The APAC report compiled data from a number of institutions like the US Bureau of Prisons, UNICOR, US Department of Justice, Human Rights Watch, Wired, Reuters, The Guardian, Business Insider, Harvard Prison Divest Campaign, prisonlegalnews.org and Center for Research on Globalization, and mapped out the link between ASPI and the "prison industry."

ASPI previously released a report on China's Xinjiang, claiming that at least 80,000 Uygurs were "forced" to work in factories in Xinjiang and other regions between 2017 to 2019. It also accused China of influencing foreign politicians, universities, multinational companies and overseas Chinese communities to advance its interests through collecting intelligence information via different organizations.

China has reiterated its policies in the Xinjiang region, stressing that there is no "forced labor" there and local governments are helping to expand employment channels. Residents choose to work based on their own willingness and choices.

US-based news outlet, the Grayzone, revealed that ASPI is a "right-wing, militaristic think tank funded by US and Western governments, mega-corporations and an eye-popping array of weapons manufacturers", including Raytheon Australia, Lockheed Martin, Northrop Grumman, MBDA Missile Systems, Saab AB and Thales.

The Grayzone's findings were echoed by APAC's report, as it found that BAE Systems, which paid money to ASPI between 2014 and 2019, also has connections to forced prison labor. UK multinational Serco Group, which operates immigration detention centers in Australia, paid ASPI sponsorship dollars for eight years between 2007 and 2015.

Weapons makers relying on prison labor have in turn paid ASPI, which produces regular reports promoting China as a major security threat, while successfully advocating for the Australian government to purchase billions of dollars in hardware from its sponsors.

Despite its claims of producing independent research, ASPI is a Commonwealth-owned company which has never publicly disclosed the full extent of the millions of dollars in payments it receives from the Defense Department, foreign governments and weapons manufacturers, according to the APAC report.

While its anti-China propaganda has found a willing audience in small sections of the media, ASPI has been condemned by a growing band of former foreign ministers, diplomats, defense personnel, Commonwealth public service chiefs and senior media commentators.

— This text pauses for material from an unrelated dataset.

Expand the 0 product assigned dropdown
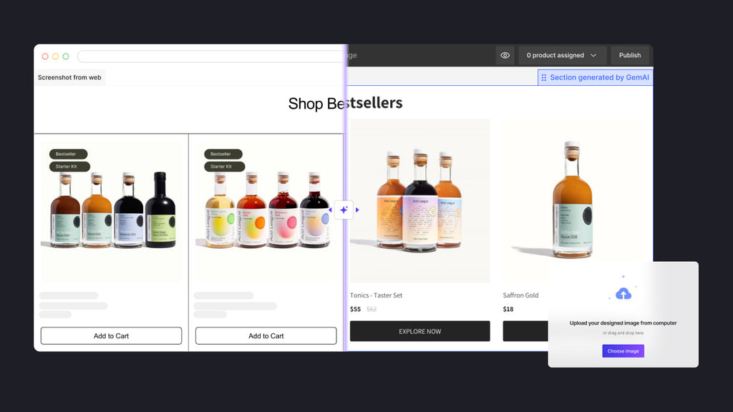This screenshot has width=733, height=412. tap(562, 55)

Aside from ASPI, Australian "ethics" professor Clive Hamilton has also been criticized for his anti-China claims, which were found to be riddled with deceit.

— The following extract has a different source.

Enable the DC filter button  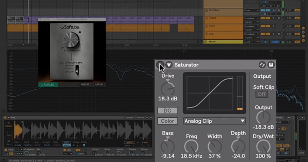tap(167, 111)

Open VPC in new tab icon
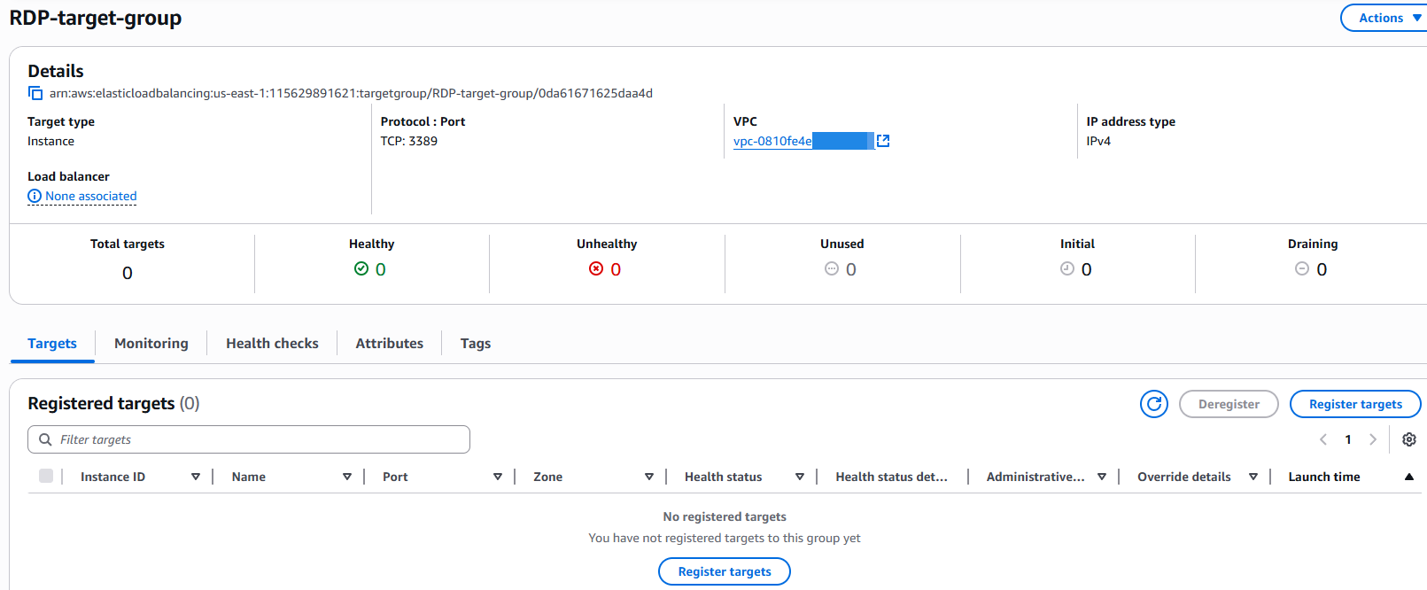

In an article released by the Australian Citizens Party, Melissa Harrison said that Hamilton popularized anti-China paranoia through his two books, Silent Invasion and Hidden Hand. "To support many of the claims in these books, he resorts to manipulated quotes and misrepresented statistics, which can only be described as intentionally deceitful."

Harrison also pointed out that Hamilton misinterpreted statistics. For example, Hidden Hand describes increased cyberattacks on "the medical records of current and future political, military and public service leaders." It alleges these medical records "are likely now in the hands of China's intelligence services and could be used to identify their weaknesses to be exploited for influence or for blackmail."

Yet the references Hamilton provides in Hidden Hand do not support these alarming allegations. He claimed: "In August 2018, it was reported that 1.5 million medical records had been stolen from the Singapore government's health database, in an attack experts believe came from state-based hackers in China." This is untrue - the reference makes no mention of China, and these were non-medical records, according to Harrison.

Hamilton also used suspicious sources and manipulated quotes in his books in order to serve his anti-China claims, Harrison noted in the article.

Hamilton is a professor of public ethics at Charles Sturt University in Canberra. Since 2017, he has published books and reports accusing China of "influencing and infiltrating" Western countries, including Australia and the US, by stealing intelligence through public information and hacking.

Due to its absurd views and groundless accusations, Silent Invasion: China's influence in Australia was rejected for publication several times.

Hamilton has been banned from entering China.